Esh Group has restructured its business following a fall in profit in its latest full-year results.
Pre-tax profit at Esh declined to £395,000 for the year to 31 December 2017, compared with £3.8m in the previous year.
Non-executive chairman Michael Hogan revealed in the firm’s accounts that the business had a “tough couple of years, when the group probably grew too quickly”.
Esh’s turnover increased from £170.2m in 2011 to a peak of £276.8m in 2014 before falling back to £202.6m in its latest accounts.
Chief executive Andy Radcliffe (pictured) told Construction News the group had become too diverse.
He said: “The business grew rapidly, we took on a number of acquisitions, we grew organically in a number of areas, and I think the diversity of the business had become slightly too much to control to drive all of them with the right level of focus.”
A shortage of skilled people, especially on the technical side of the business, made it harder to achieve the profit the firm was targeting as the business expanded, he added.
“It was all fine at the time, but as it progressed it became apparent that with businesses like ours – particularly in our sector – you’ve got to crawl, walk and then run,” Mr Radclffe said. “We tried to get to a sprint from the go.”
Esh has now consolidated its various operations into four divisions covering civil engineering, commercial building, affordable housing and private housing.
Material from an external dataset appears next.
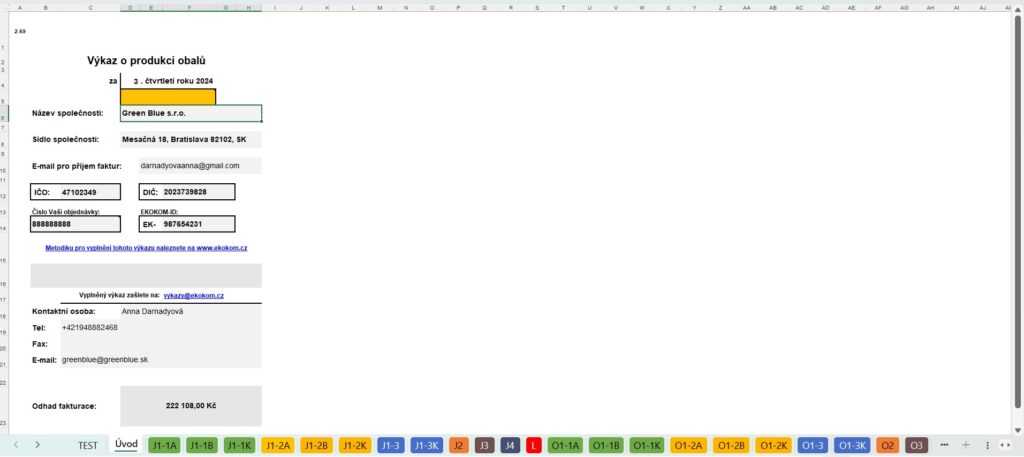1024x457 pixels.
Task: Select column header D
Action: coord(131,7)
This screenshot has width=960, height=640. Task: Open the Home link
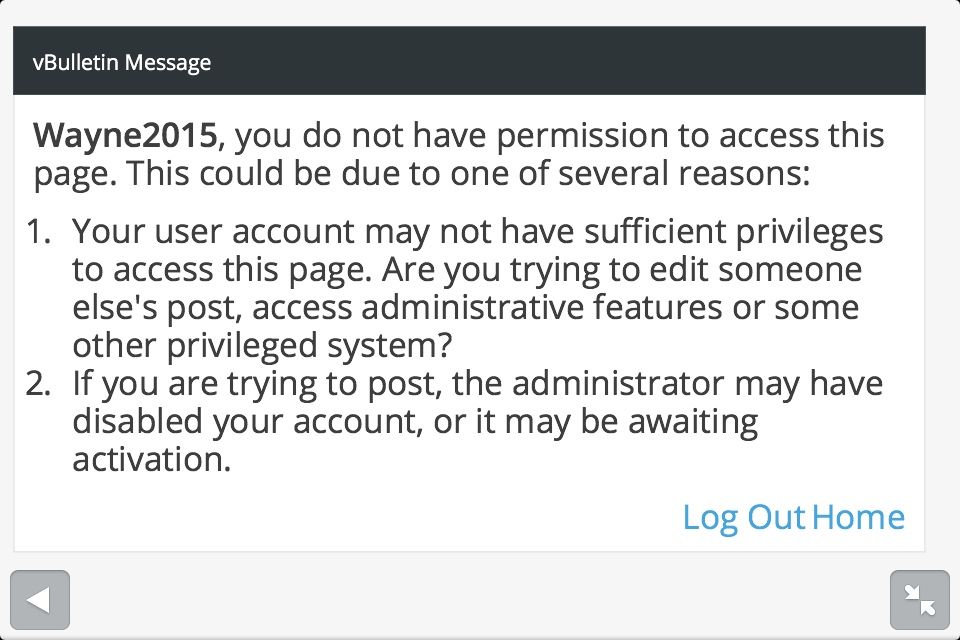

“Like many businesses that expand rapidly, you have to pause, take breath, look at what’s important and bring your activity back to those core operating principles, and that’s what we’ve done over the last year,” Mr Radcliffe said.
He said turnover could fall in the current business year as it focuses more on profit margins.
“Through 2018 you’ll probably see turnover similar or slightly down as we drive the simplification agenda, but it’s all about the bottom line,” the chief executive said.
The company does not intend to add any more disciplines to the business, but was still looking to increase its presence across the regions.
“It’s not about expanding our service offering, but growing those services in new geographies,” Mr Radcliffe said.
“We’re now pushing quite aggressively into our Yorkshire operation, which is a really opportunity-rich area for us.”
Esh only lost “a couple of grand” as a result of Carillion’s collapse, he said, partly due to the failed contractor’s limited presence in the North-east.
Mr Radcliffe argued that Carillion was caught out by a business model run on the backs of its suppliers.
“Construction businesses that are funded by the supply chain are in a great position liquidity-wise when they’re growing, but as soon as it starts to decline it eats cash like nobody’s business,” he said. “That’s where Carillion found itself.”
Ahead of Brexit, Mr Radcliffe said the company’s supply chain was predominantly UK-based and that he did not envisage any immediate operational issues.
Working mainly in the North and Scotland also meant Esh projects relied less on workers from the EU than projects in London and the South-east, he suggested, though adding that workers could head south.
He said: “If that migrant labour doesn’t fulfil the requirements in London, there’s every chance that the buoyant London market, if it continues to remain buoyant, could suck out labour from our patch.”